SEC Speaks 2013: Waiting for the New Guard

The following post comes to us from Jonathan Polkes, co-chair of the Securities Litigation Practice Group, and Christian Bartholomew, partner in the Securities Litigation and Complex Commercial Litigation practices, both at Weil, Gotshal & Manges LLP. This post is based on a Weil Gotshal alert by Mr. Bartholomew, Christopher Garcia and Jill Baisinger, with the assistance of Erin Yates. The full text, including footnotes, is available here.

To be blunt, this year’s “SEC Speaks” conference in Washington, D.C., sponsored by the Practicing Law Institute, was perhaps most remarkable for what did not happen: Mary Jo White, who is widely expected to be easily confirmed as Chairman of the Commission, did not attend. This was, of course, proper and to be expected, but it nevertheless cast a shadow over the proceedings, since none of the speakers could speak definitively to Ms. White’s and her new team’s regulatory and enforcement priorities. Indeed, given that three of the four SEC division directors who spoke—including the director of the Enforcement Division—are acting directors who may be replaced, it was not surprising that none set out bold or groundbreaking initiatives. Instead, with some important exceptions, this year’s conference largely updated issues that had been covered in 2012.

### Requirements
Reproduce everything in the SEC Speaks post from "The following post" down to "is available here.", word for word.

### Data shown

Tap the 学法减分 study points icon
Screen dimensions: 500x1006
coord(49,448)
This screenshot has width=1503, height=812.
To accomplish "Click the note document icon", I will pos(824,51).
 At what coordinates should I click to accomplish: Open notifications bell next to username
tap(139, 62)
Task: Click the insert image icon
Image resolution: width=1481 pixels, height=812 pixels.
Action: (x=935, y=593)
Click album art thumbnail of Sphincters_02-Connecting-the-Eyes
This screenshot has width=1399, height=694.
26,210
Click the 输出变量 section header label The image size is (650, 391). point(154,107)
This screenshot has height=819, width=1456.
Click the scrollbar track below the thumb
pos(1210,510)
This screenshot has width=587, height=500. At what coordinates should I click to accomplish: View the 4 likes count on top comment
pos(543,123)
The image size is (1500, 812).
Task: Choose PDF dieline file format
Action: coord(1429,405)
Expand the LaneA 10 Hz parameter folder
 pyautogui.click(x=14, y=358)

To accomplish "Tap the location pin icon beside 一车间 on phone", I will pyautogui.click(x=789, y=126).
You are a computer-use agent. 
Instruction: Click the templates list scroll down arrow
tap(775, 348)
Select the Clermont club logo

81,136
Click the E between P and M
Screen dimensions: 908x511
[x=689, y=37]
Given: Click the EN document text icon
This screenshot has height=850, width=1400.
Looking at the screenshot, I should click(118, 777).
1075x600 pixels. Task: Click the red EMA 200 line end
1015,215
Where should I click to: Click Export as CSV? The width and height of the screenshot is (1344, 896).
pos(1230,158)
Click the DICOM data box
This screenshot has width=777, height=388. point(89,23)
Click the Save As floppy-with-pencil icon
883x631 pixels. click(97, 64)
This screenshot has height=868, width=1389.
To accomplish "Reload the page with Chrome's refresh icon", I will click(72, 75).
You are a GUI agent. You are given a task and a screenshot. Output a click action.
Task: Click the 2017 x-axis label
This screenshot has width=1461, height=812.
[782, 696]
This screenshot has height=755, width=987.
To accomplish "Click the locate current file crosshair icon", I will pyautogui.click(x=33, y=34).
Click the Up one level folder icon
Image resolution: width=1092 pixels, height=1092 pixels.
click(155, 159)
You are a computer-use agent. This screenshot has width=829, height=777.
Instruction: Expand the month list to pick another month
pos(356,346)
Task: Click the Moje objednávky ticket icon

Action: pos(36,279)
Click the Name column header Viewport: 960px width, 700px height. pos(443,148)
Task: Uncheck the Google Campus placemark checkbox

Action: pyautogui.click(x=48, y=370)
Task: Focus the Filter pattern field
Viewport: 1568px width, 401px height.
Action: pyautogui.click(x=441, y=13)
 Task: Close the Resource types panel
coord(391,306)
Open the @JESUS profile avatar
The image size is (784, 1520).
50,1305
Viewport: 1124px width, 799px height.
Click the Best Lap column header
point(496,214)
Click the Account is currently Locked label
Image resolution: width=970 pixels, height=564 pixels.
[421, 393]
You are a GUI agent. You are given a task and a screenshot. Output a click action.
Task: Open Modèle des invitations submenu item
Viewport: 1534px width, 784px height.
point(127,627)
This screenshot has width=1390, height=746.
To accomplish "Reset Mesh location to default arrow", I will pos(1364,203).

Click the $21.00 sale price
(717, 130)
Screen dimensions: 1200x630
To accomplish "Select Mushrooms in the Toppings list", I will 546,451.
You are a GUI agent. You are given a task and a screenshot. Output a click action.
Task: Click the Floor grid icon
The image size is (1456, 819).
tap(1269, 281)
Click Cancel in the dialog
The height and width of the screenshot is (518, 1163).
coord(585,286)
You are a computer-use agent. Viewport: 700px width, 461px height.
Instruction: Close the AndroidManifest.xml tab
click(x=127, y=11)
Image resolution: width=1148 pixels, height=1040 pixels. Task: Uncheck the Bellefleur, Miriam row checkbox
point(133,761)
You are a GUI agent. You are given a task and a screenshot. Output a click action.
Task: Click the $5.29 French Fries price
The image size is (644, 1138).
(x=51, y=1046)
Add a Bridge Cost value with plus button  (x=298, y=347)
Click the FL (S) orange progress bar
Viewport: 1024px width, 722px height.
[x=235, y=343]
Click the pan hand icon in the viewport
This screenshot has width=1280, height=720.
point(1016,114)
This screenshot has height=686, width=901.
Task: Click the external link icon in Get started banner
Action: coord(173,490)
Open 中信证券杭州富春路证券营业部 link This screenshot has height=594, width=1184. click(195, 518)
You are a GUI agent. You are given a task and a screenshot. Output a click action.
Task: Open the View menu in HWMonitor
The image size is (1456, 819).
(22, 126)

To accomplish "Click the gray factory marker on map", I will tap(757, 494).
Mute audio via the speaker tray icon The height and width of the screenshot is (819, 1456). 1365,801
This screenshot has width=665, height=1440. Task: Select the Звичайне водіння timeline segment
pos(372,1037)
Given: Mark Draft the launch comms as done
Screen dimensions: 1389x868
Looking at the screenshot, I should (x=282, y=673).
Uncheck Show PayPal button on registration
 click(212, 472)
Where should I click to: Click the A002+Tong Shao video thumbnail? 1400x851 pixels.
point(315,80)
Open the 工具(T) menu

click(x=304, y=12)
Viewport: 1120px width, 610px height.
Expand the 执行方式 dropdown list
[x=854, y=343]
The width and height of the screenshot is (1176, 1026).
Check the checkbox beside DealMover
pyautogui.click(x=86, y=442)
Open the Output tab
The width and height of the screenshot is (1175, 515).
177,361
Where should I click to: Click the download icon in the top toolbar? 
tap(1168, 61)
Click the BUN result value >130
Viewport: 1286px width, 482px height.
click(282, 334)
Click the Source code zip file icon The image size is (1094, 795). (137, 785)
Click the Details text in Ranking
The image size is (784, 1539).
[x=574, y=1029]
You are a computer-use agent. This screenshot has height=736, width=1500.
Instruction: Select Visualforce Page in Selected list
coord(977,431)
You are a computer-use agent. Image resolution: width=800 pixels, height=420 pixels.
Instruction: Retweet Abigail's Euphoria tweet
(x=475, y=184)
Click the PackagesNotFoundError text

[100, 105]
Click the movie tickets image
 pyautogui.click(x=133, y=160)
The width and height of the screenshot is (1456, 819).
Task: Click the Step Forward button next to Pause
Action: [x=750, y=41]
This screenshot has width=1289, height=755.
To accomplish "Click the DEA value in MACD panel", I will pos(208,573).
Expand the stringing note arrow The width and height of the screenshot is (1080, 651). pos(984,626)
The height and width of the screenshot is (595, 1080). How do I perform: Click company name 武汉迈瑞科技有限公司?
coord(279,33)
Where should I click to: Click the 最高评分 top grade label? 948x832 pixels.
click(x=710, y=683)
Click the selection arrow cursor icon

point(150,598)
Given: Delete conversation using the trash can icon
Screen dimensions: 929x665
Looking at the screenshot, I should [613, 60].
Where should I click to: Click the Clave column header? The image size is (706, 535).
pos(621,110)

### Task response
The following post comes to us from Jonathan Polkes, co-chair of the Securities Litigation Practice Group, and Christian Bartholomew, partner in the Securities Litigation and Complex Commercial Litigation practices, both at Weil, Gotshal & Manges LLP. This post is based on a Weil Gotshal alert by Mr. Bartholomew, Christopher Garcia and Jill Baisinger, with the assistance of Erin Yates. The full text, including footnotes, is available here.